◆ **Material to process**:
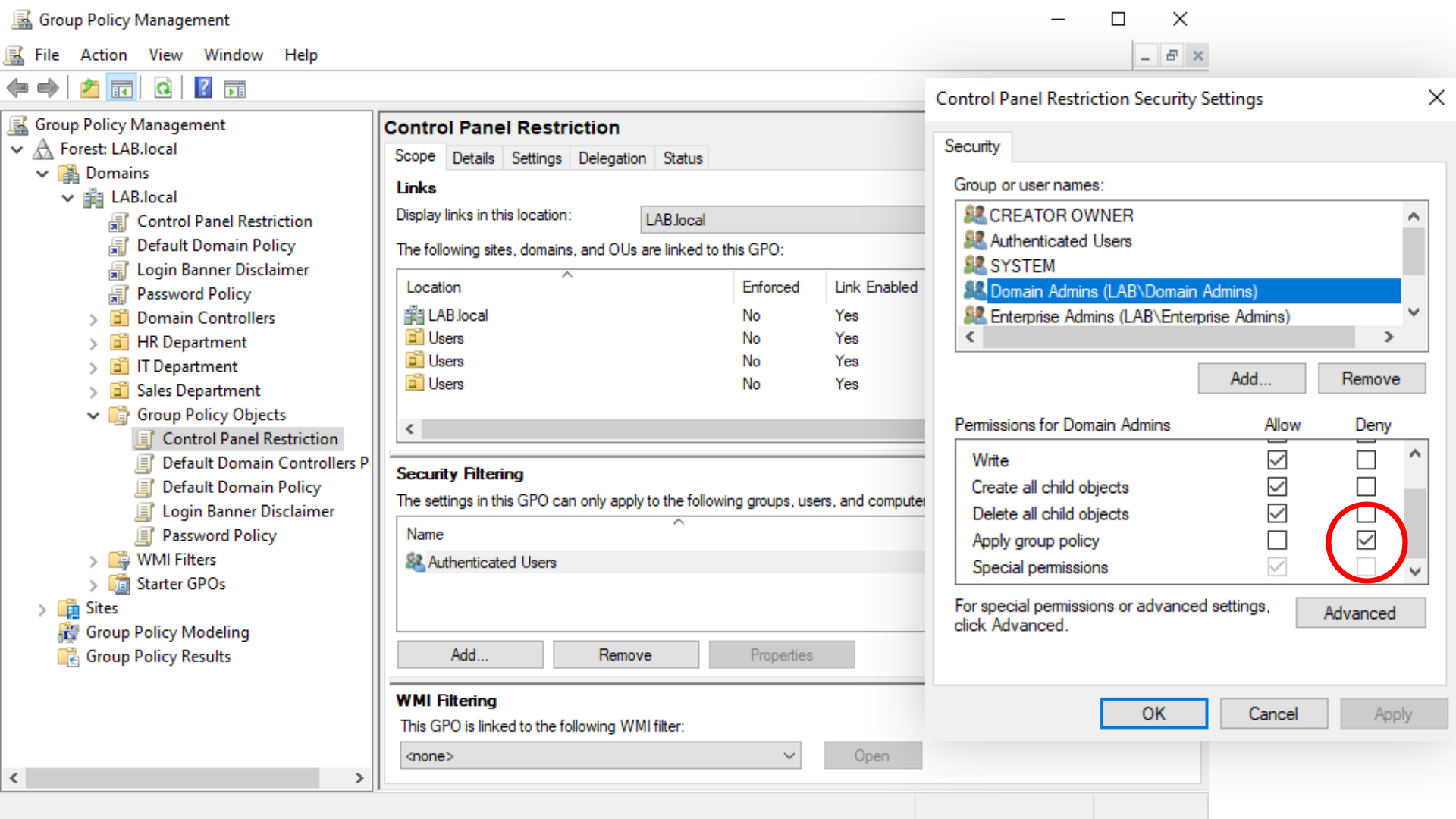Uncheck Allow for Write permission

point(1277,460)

--

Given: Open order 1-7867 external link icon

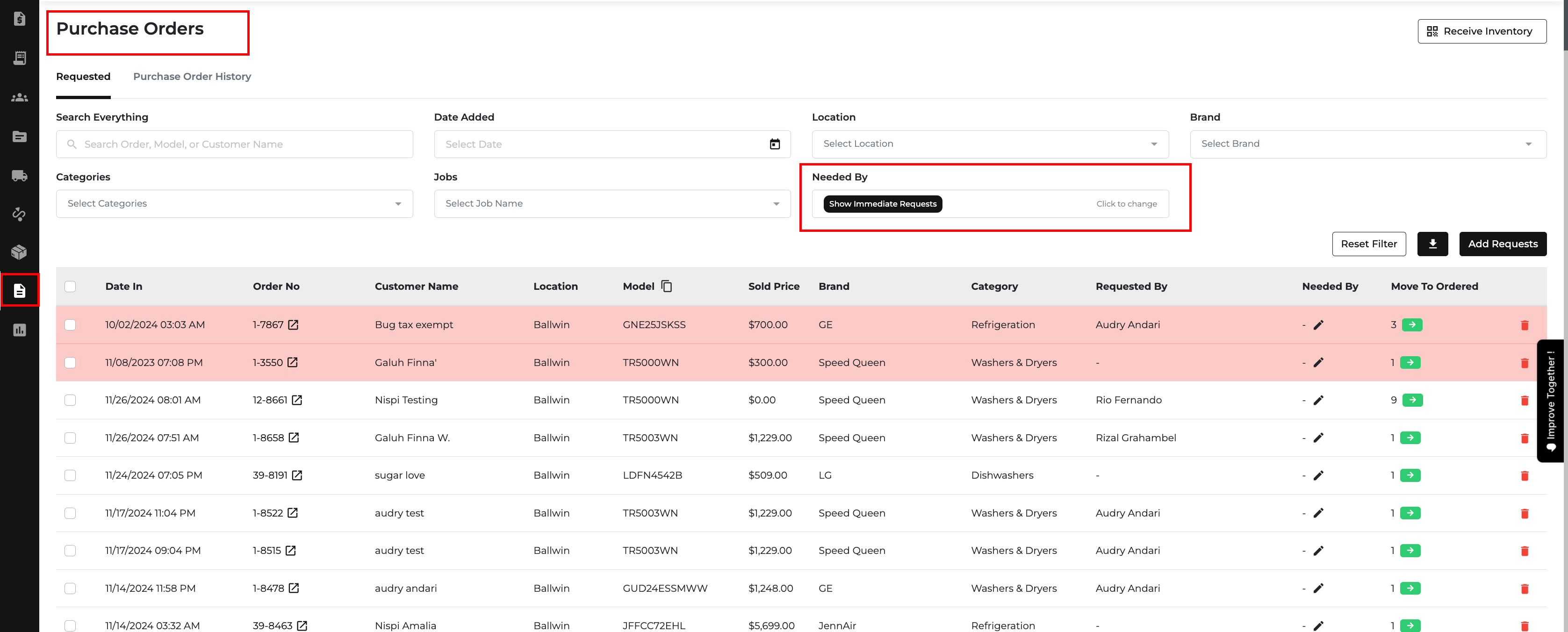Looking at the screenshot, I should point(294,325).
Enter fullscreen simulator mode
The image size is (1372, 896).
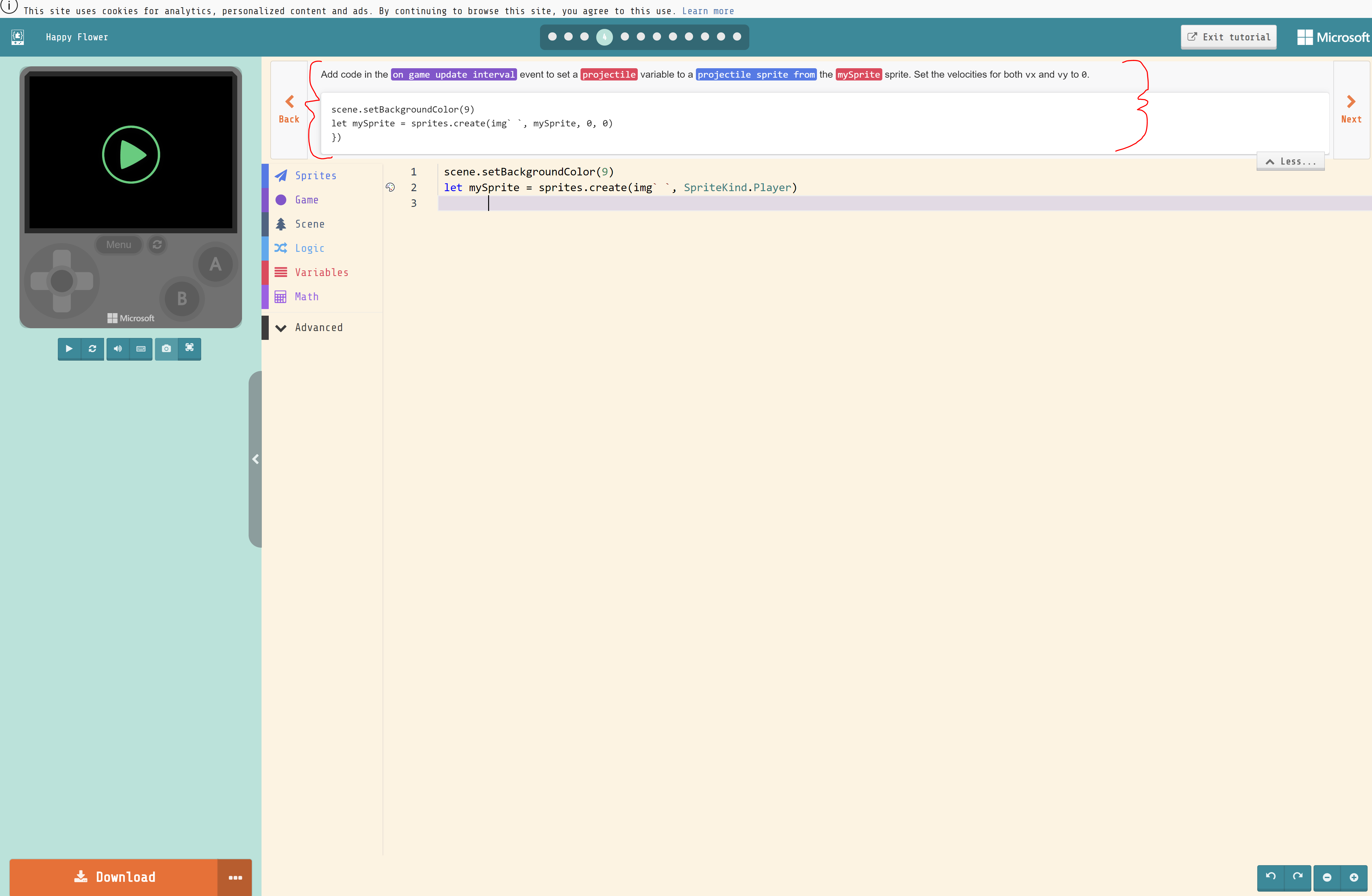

* * *

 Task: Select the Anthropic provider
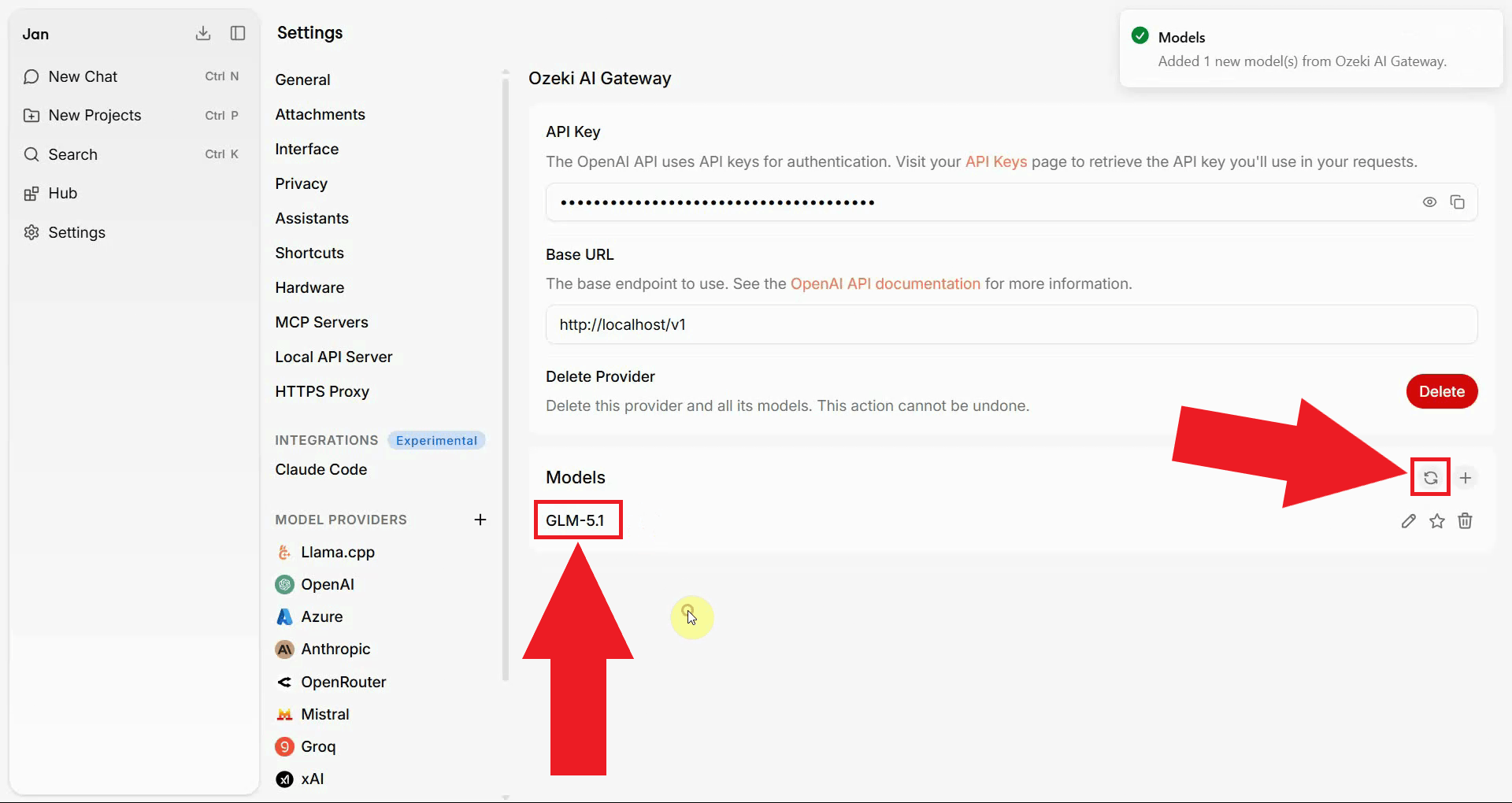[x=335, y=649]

◆ **What you have to do**:
Starting with the line that holds "Enter fullscreen simulator mode" and ending with the line that holds "The image size is (1372, 896).", retype every line in the data above exactly, and nothing else.

◆ **Finished task**:
Enter fullscreen simulator mode
The image size is (1372, 896).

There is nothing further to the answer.